LLMs hunger for data and memory
LLM-based chatbots like ChatGPT and Claude are very data and memory-intensive. These models typically require major amounts of memory to work. Such requirements can be a challenge for devices like iPhones that have limited memory capacity.
To tackle this issue, Apple researchers have developed a new technique that uses flash memory to store the AI model’s data. This is the same memory where apps and photos are also stored.
How Apple is planning to run LLMs on iPhones
In a new research paper titled “LLM in a flash: Efficient Large Language Model Inference with Limited Memory” (spotted first by MacRumors), the authors have claimed that flash storage is more abundant in mobile devices than the RAM traditionally used for running LLMs. Their method bypasses the limitation using two key techniques that minimises data transfer and maximise flash memory throughput. These methods are:
Windowing: This is like a recycling method. Instead of loading new data every time, the AI model will reuse some of the data it has already processed. This reduces the requirement for constant memory fetching and makes the process faster and smoother.
Row-Column Bundling: This technique is similar to reading a book in larger chunks instead of one word at a time. It can group data more efficiently that can be read faster from the flash memory. This method also speeds up the AI’s ability to understand and generate language.
The paper suggests that the combination of these methods will allow AI models to run up to twice the size of the iPhone‘s available memory. This method is expected to increase speed on standard processors (CPUs) by 4-5 times and 20-25 times faster on graphics processors (GPUs).
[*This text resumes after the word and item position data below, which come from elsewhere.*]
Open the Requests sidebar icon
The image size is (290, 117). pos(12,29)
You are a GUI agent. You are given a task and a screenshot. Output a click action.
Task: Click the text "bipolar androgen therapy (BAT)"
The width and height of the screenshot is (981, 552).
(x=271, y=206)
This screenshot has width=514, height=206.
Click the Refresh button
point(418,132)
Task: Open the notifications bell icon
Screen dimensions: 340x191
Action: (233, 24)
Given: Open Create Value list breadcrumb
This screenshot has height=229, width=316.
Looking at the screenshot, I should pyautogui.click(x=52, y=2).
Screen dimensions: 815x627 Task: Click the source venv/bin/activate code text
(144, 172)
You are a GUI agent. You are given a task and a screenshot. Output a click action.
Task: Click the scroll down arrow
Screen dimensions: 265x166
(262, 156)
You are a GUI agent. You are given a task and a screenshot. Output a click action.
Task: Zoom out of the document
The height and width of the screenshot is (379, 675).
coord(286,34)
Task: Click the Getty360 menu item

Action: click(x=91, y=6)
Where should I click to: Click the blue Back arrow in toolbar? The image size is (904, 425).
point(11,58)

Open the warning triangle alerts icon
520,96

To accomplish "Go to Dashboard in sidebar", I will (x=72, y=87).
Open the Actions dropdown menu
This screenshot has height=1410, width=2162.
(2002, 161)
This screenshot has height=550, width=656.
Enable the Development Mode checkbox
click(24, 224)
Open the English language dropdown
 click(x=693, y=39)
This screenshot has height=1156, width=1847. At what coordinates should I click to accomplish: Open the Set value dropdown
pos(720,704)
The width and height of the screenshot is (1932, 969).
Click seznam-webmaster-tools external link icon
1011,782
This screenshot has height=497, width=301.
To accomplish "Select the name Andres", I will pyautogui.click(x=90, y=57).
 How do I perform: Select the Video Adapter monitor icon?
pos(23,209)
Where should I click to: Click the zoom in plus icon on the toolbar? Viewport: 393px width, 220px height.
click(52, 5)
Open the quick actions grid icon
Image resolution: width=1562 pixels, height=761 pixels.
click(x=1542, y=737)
The authors note: “This breakthrough is particularly crucial for deploying advanced LLMs in resource-limited environments, thereby expanding their applicability and accessibility.”
How this method will improve AI features on iPhones
The latest breakthrough in AI efficiency will open up new possibilities for future iPhones. This includes more advanced Siri capabilities, real-time language translation and other AI-driven features in photography and augmented reality. The technology will also help iPhones to run complex AI assistants and chatbots on-device which Apple is already said to be working on.
In February, Apple held an AI summit and briefed employees on its large language model. Eventually, Apple’s work on generative AI may be used into its Siri voice assistant.
Apple is developing a smarter version of Siri that’s deeply integrated with AI, reports Bloomberg. The company is planning to update the way Siri interacts with the Messages app. This allows users to field complex questions and auto-complete sentences more effectively. Moreover, Apple is also reportedly planning to add AI to as many apps as possible.
The iPhone maker is also reportedly developing its own generative AI model called “Ajax”. Ajax operates on 200 billion parameters which suggests a high level of complexity and capability in language understanding and generation.
Internally known as “Apple GPT,” Ajax is aimed at unifying machine learning development across the company. This suggests a broader strategy of the company to integrate AI more deeply into Apple’s ecosystem.
Rumours also suggest that Apple may include some kind of generative AI feature with iOS 18 which will be available on the iPhone and iPad around late 2024. In October, analyst Jeff Pu said that Apple is building a few hundred AI servers in 2023 and more are expected to arrive by 2024. Apple is likely to offer a combination of cloud-based AI and AI with on-device processing.